### WHAT THE TASK REQUIRES
Begin the copy at the line that contains "The width and height of the screenshot is (1220, 863).", end it at the last line of the entries below, keep every word exact, and include no pictures.

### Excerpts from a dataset

_ _ _ _ _

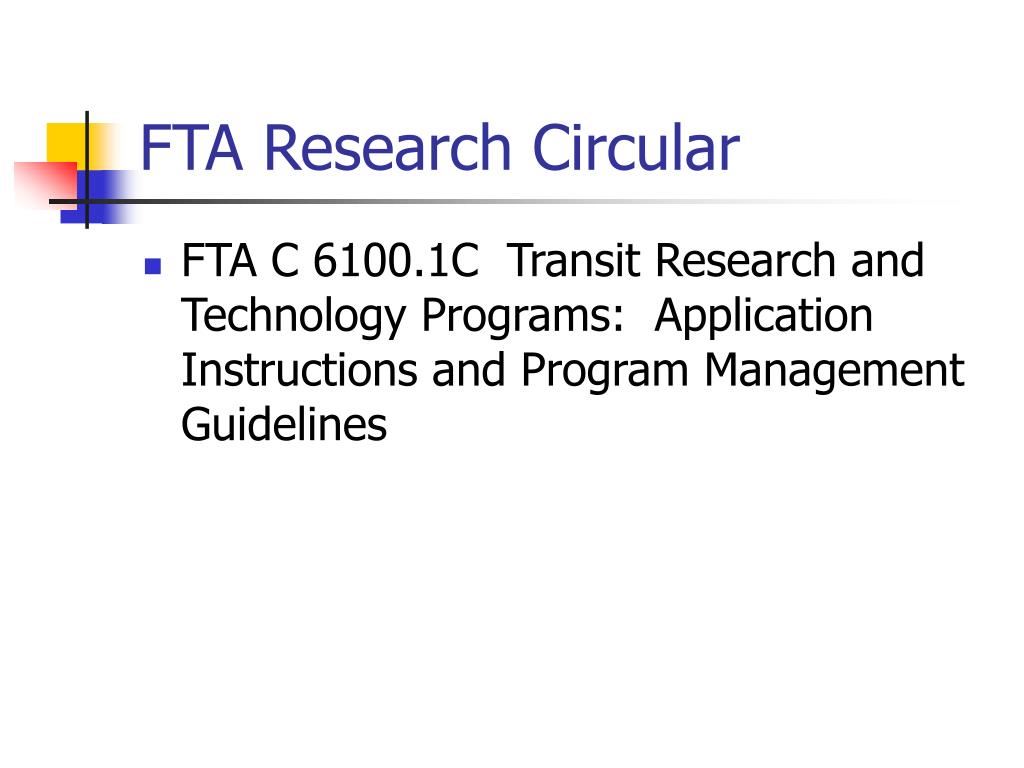Click the yellow square in slide logo

(x=69, y=143)
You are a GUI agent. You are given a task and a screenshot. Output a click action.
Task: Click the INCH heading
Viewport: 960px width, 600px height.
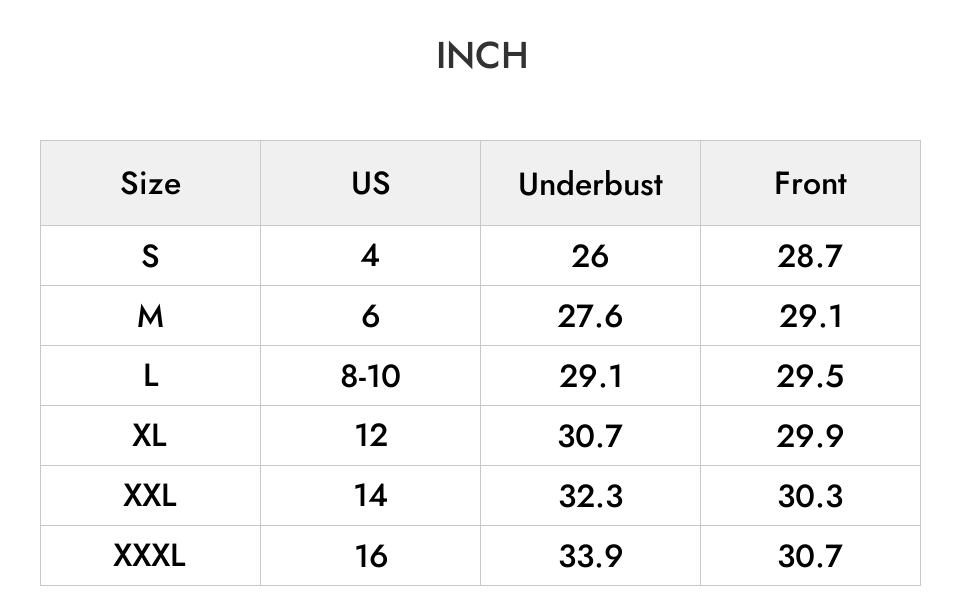[x=482, y=56]
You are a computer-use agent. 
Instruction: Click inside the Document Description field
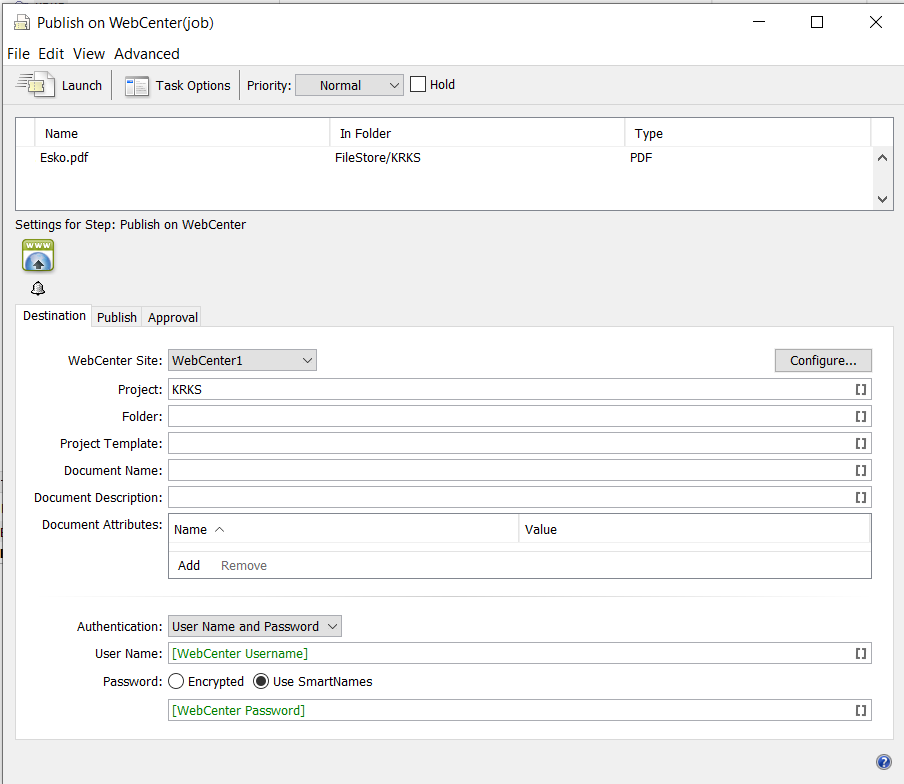(500, 497)
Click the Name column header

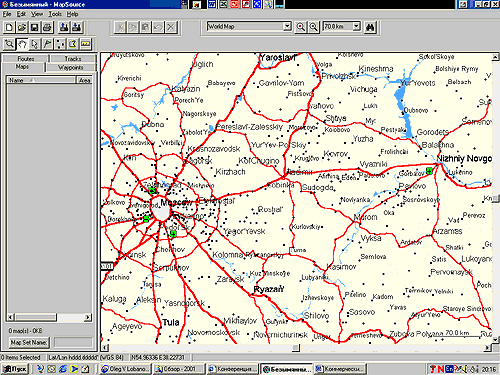[41, 80]
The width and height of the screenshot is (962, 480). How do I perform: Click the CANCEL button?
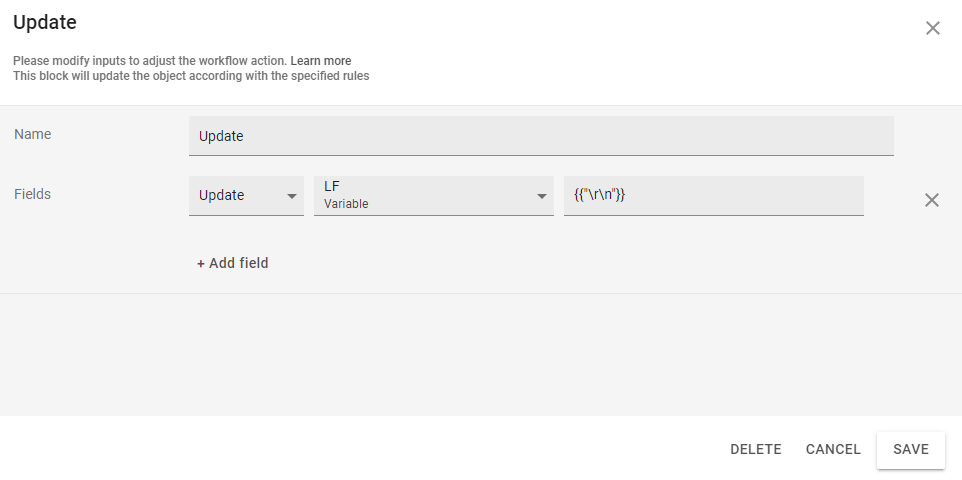click(x=833, y=450)
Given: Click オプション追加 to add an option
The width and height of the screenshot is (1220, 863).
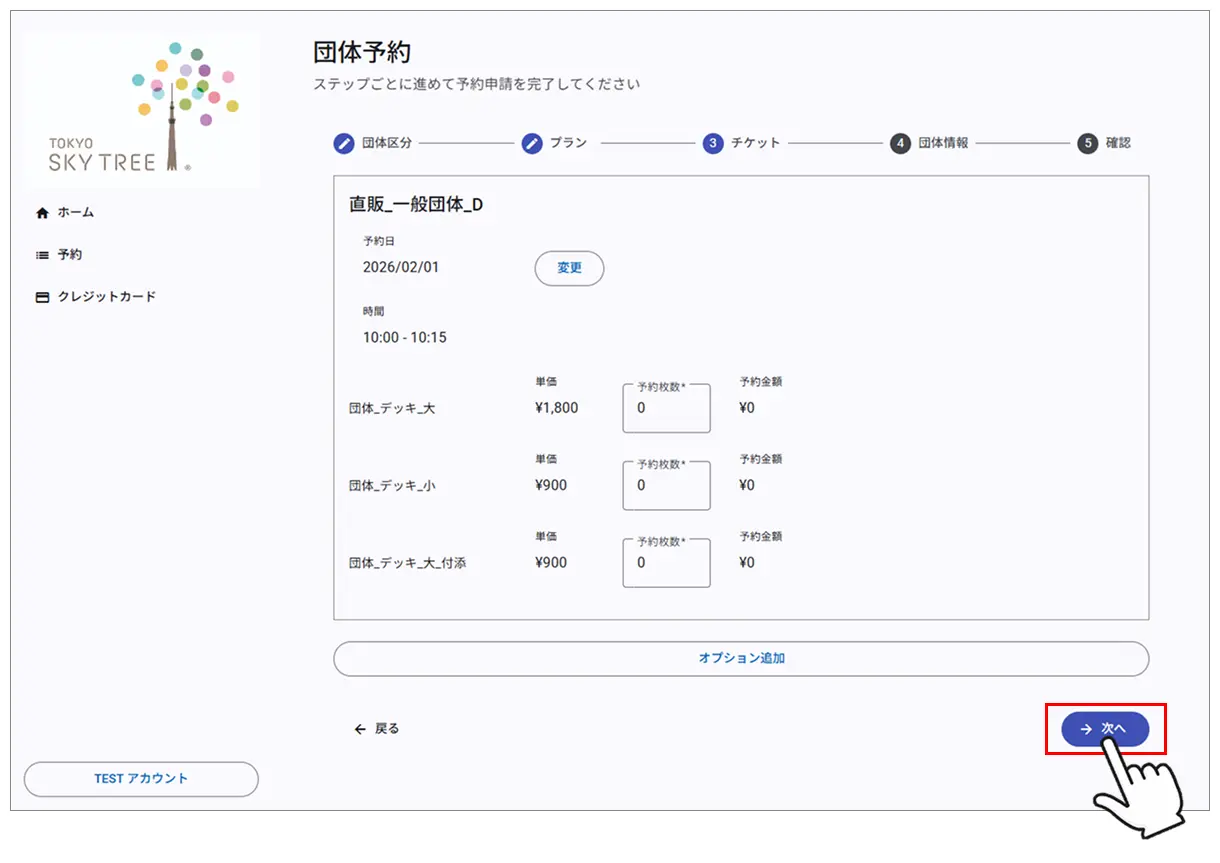Looking at the screenshot, I should tap(740, 658).
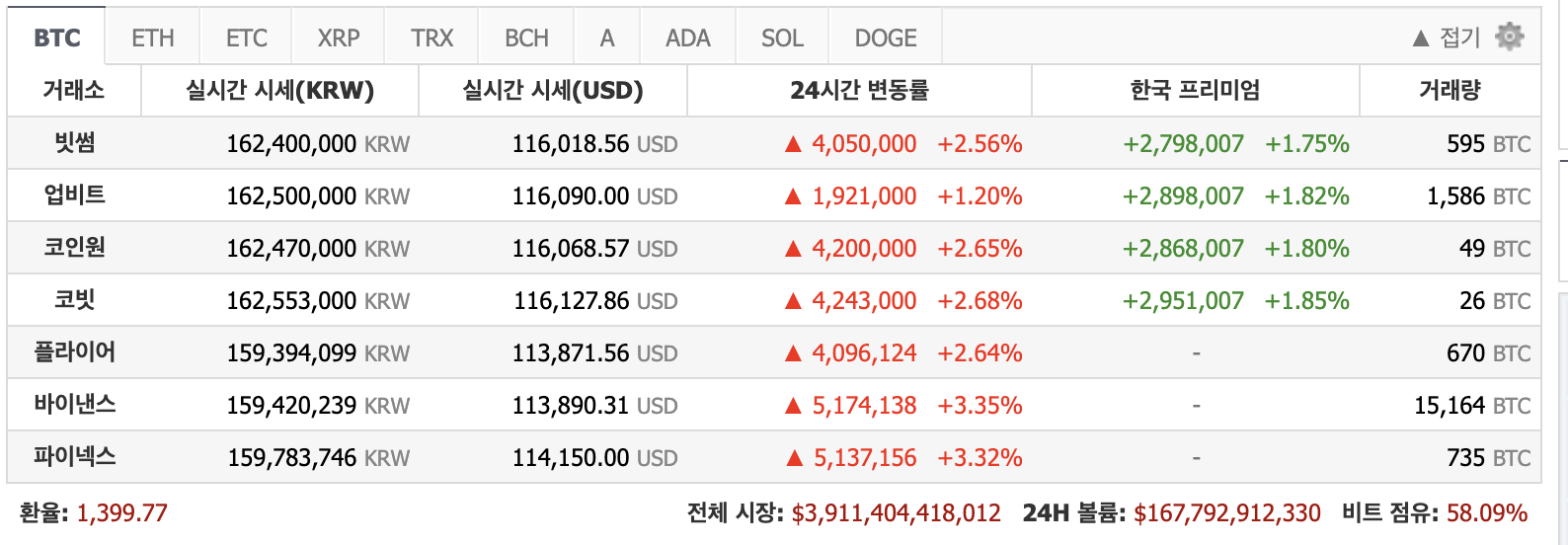Click the 실시간 시세(KRW) column header

[x=280, y=91]
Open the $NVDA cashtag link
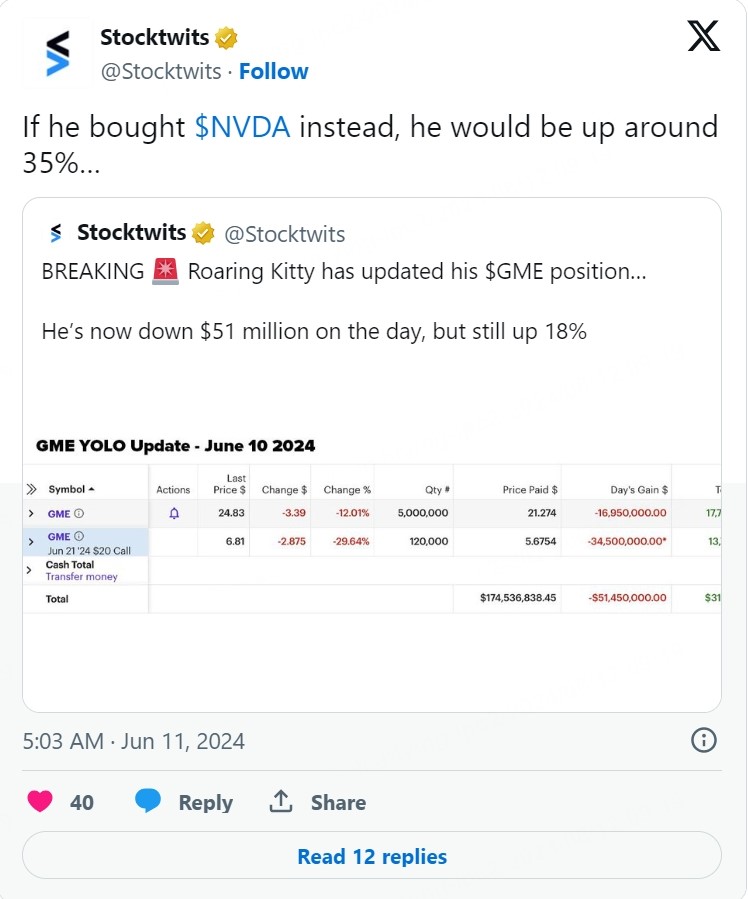Viewport: 748px width, 899px height. 242,127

_ _ _ _ _

### TASK SOLUTION
The width and height of the screenshot is (1220, 863).
Looking at the screenshot, I should tap(740, 658).
Click the 실시간 시세(KRW) column header

[x=280, y=91]
Open the $NVDA cashtag link
Viewport: 748px width, 899px height. 242,127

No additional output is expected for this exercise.